The design of the building is such that depending upon how it is viewed it can alternate between symmetrical and asymmetrical. Those angles from which it appears symmetrical express a solemn formality. The low-pitched hipped roof presents the skyline as quiet and unbroken, a feature typical of some of Wright's important early Prairie buildings such as the Heurtley House, and the Winslow House. It embodies the very essence of Frank Lloyd Wright's Prairie style buildings: the roof and its overhanging eaves, the abstract geometric art glass windows, the raised functional floor and the "plastic expression" of the stucco exterior and its contrasting wood trim.

Significance

Pettit Chapel is the only structure Frank Lloyd Wright designed for a cemetery setting.
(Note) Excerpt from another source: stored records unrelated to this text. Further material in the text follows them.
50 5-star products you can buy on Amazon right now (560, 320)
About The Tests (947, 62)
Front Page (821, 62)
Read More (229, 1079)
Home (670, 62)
Pettit Memorial Chapel was added to the U.S. National Register of Historic Places on December 1, 1978. Its nomination form for that listing stated its significance for inclusion as architecture. As the only example of Frank Lloyd Wright's work intended for a cemetery setting it is the only one of his works which can be directly compared with some of Louis Sullivan's acclaimed early modern work meant for a cemetery setting. The Getty Tomb, designed while Wright was a draftsman in Sullivan's office, and the Ryerson and Wainwright Tombs were all designed by Sullivan for a cemetery setting. The Getty Tomb was Sullivan's earliest move toward modern architecture while the Ryerson and Wainwright Tombs brought him further acclaim. Each of the buildings expresses the architect's concept of pure design, Wright's makes the building serve a purpose, while Sullivan's relates directly to the large scale of his commercial works.

The chapel is an example of Wright's Prairie period and was used for funerals until the 1920s when the rise of funeral parlors overtook funerals in churches and chapels. The cemetery was chartered in 1837 and contains 13,000 known graves.